SHA 足以检查文件重复吗? (PHP 中的 sha1_file)

发布于 2024-08-22 07:16:12 字数 360 浏览 8 评论 0原文

假设您想创建一个文件托管站点,供人们上传文件并向他们的朋友发送链接以供稍后检索,并且您想确保文件在我们存储文件的位置重复,那么 PHP 的 sha1_file 是否足以完成该任务?有什么理由不使用 md5_file 来代替吗?

对于前端,它将使用数据库中存储的原始文件名进行模糊处理,但还有一些额外的问题是这是否会泄露有关原始海报的任何信息。文件是否会继承任何元信息,例如上次修改或发布者,或者这些内容是否基于文件系统?

另外,使用盐是否无聊,因为彩虹表攻击方面的安全性对此没有任何意义,并且哈希值稍后可以用作校验和?

最后一件事,可扩展性?最初,它仅用于几兆大的小文件,但最终...

编辑1:散列的目的主要是避免文件重复,而不是造成模糊性。

Suppose you wanted to make a file hosting site for people to upload their files and send a link to their friends to retrieve it later and you want to insure files are duplicated where we store them, is PHP's sha1_file good enough for the task? Is there any reason to not use md5_file instead?

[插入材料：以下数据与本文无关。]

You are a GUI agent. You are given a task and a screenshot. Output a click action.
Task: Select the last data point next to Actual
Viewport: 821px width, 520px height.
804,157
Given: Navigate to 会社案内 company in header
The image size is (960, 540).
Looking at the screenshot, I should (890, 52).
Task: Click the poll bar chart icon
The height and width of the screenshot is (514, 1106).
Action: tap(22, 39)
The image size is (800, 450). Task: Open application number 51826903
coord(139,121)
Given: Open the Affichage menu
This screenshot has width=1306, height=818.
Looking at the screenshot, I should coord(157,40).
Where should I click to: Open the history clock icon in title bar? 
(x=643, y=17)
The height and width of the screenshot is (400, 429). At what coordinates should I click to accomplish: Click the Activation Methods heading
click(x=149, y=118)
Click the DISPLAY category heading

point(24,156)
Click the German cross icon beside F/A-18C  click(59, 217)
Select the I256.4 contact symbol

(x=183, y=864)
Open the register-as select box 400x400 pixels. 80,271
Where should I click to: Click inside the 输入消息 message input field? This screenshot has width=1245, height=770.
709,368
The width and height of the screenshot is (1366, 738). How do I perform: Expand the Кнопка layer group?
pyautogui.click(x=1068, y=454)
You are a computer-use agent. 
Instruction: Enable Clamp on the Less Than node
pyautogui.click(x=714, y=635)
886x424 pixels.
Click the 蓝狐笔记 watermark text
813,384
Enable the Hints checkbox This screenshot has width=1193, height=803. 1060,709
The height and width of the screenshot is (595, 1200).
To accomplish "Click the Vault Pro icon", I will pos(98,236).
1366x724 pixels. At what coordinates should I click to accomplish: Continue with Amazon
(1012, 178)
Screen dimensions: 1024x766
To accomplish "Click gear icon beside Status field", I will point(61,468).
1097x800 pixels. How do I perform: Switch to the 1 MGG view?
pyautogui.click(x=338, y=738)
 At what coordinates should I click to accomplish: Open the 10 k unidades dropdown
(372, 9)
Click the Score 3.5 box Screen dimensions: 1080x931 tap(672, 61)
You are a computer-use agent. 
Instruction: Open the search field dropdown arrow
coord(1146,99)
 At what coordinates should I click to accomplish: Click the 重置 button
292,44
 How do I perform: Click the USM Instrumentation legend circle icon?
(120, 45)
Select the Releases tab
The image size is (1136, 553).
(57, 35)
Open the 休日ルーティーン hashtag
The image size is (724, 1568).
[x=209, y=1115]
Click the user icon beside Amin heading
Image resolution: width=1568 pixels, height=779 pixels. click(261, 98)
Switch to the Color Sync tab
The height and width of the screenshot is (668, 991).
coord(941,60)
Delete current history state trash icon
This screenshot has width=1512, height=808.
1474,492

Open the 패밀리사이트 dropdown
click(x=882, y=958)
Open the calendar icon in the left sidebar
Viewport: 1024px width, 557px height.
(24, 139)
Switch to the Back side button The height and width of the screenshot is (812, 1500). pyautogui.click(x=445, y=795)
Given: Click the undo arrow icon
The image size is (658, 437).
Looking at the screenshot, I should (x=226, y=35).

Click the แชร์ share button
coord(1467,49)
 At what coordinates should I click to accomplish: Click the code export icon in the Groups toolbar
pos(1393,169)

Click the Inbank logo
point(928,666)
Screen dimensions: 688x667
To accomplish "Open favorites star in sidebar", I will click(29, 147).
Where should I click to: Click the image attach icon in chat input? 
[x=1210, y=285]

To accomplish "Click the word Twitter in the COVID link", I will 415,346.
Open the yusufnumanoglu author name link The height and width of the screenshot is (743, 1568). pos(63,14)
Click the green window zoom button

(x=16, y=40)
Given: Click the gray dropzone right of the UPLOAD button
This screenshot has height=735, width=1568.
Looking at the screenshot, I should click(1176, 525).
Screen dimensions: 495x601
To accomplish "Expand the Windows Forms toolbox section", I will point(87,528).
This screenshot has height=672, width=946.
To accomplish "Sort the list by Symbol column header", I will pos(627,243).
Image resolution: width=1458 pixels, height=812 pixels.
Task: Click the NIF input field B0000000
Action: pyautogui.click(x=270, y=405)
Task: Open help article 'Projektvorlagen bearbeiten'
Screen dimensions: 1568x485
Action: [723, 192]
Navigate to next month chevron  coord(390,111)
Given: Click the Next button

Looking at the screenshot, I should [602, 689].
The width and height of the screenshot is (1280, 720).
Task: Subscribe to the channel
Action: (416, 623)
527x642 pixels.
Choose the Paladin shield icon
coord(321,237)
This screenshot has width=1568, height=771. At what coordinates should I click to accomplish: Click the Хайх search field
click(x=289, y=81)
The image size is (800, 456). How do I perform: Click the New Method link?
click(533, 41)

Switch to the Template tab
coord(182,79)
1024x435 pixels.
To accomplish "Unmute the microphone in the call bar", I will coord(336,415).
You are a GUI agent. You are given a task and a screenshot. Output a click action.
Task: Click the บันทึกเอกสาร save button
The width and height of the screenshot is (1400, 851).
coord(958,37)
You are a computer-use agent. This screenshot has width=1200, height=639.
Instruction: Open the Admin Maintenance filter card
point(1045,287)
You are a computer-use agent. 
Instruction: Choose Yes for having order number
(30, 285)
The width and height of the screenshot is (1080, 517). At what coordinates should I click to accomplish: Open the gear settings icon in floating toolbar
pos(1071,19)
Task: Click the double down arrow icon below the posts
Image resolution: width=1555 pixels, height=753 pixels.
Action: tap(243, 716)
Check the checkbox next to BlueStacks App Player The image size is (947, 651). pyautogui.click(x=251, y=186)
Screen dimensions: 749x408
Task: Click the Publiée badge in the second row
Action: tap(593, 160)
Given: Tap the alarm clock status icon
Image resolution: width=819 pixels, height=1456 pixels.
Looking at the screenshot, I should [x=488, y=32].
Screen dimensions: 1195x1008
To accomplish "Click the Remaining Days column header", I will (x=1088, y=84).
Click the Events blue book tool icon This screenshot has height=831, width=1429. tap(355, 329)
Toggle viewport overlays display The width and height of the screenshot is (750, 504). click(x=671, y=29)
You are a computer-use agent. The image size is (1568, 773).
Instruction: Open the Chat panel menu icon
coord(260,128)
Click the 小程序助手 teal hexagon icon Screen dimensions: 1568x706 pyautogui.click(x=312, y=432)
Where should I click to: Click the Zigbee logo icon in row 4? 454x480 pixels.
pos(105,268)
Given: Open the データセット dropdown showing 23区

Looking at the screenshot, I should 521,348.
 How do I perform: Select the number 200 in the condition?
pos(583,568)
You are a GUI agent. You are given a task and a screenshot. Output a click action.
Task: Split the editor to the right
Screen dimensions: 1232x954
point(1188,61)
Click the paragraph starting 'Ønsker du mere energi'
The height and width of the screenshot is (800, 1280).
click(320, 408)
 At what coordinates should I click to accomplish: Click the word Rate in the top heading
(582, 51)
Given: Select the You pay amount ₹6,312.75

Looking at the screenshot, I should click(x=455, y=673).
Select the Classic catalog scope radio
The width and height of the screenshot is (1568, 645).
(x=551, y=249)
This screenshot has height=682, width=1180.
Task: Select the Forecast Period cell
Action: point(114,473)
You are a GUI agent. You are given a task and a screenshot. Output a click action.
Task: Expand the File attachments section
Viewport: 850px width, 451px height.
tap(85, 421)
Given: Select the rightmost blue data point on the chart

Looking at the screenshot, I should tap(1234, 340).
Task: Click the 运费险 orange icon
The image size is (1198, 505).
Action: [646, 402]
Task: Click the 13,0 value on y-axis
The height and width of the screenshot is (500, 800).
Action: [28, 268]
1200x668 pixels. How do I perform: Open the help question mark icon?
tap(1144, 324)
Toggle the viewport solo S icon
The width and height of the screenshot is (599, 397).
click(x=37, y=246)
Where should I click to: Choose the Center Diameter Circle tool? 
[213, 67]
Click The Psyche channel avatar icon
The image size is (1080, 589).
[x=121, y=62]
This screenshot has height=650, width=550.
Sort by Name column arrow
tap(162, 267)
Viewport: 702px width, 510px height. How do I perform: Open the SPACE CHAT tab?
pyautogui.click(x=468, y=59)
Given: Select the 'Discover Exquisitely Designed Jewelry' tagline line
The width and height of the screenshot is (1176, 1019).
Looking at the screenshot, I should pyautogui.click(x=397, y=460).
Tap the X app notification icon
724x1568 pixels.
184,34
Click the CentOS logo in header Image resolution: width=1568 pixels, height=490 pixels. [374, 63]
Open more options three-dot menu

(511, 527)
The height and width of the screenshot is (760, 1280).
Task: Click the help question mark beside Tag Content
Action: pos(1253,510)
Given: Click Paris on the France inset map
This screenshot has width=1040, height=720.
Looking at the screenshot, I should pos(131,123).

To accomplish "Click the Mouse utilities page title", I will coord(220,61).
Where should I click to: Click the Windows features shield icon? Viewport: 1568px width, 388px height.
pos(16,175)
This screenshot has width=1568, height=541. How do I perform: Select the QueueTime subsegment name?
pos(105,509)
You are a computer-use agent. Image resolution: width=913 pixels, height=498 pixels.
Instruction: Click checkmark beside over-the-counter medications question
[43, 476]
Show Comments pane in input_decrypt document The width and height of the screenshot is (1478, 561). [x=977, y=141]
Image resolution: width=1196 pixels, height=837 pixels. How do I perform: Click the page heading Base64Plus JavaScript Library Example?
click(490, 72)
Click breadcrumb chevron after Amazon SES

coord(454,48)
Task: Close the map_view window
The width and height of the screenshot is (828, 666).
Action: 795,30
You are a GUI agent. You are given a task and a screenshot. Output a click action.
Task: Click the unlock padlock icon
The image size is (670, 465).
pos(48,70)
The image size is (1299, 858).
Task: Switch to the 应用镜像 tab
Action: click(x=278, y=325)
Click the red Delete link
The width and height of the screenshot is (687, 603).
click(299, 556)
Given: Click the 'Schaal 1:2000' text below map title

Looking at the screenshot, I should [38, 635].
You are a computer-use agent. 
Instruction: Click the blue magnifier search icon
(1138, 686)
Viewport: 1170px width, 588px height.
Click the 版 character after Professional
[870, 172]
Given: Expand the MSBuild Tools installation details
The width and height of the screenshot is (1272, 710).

For the frontend, it'll be obscured using the original file name store in a database but some additional concerns would be if this would reveal anything about the original poster. Does a file inherit any meta information with it like last modified or who posted it or is this stuff based in the file system?

Also, is using a salt frivolous since security in regards of rainbow table attack mean nothing to this and the hash could later be used as a checksum?

One last thing, scalability? initially, it's only going to be used for small files a couple of megs big but eventually...

Edit 1: The point of the hash is primarily to avoid file duplication, not to create obscurity.

如果你对这篇内容有疑问,欢迎到本站社区发帖提问 参与讨论,获取更多帮助,或者扫码二维码加入 Web 技术交流群。

扫码二维码加入Web技术交流群

发布评论

需要 登录 才能够评论, 你可以免费 注册 一个本站的账号。

评论(4

不打扰别人 2024-08-29 07:16:12

sha1_file 足够好?

使用 sha1_file 就足够了,碰撞的可能性很小,但这种情况几乎永远不会发生。为了将比较文件大小的机会也减少到几乎为 0:

function is_duplicate_file( $file1, $file2)
{   
    if(filesize($file1) !== filesize($file2)) return false;

    if( sha1_file($file1) == sha1_file($file2) ) return true;

    return false;
}

md5 比 sha1 更快,但它生成的唯一输出较少,因此使用 md5 时发生冲突的机会仍然很小。

可扩展性?

有多种方法可以比较文件,使用哪种方法取决于您对性能的关注,我对不同的方法进行了小测试:

1-直接文件比较:

if( file_get_contents($file1) != file_get_contents($file2) )

2- Sha1_file

if( sha1_file($file1) != sha1_file($file2) )

3- md5_file

if( md5_file($file1) != md5_file($file2) )

结果:
2个文件,每个1.2MB,比较100次,我得到以下结果:

--------------------------------------------------------
 method                  time(s)           peak memory
--------------------------------------------------------
file_get_contents          0.5              2,721,576
sha1_file                  1.86               142,960
mdf5_file                  1.6                142,848

file_get_contents是最快的,比sha1快3.7,但它的内存效率不高。

Sha1_file 和 md5_file 是内存高效的,它们使用的内存大约是 file_get_contents 使用的内存的 5%。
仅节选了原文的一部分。